(Beginning of RECORDS)
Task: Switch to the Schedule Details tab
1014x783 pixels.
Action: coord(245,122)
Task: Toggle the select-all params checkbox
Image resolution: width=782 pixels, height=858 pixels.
(End of RECORDS)
Your reply must consist solely of the count of lines in the listing above that hold the string "Task".

EXPECTED ANSWER
2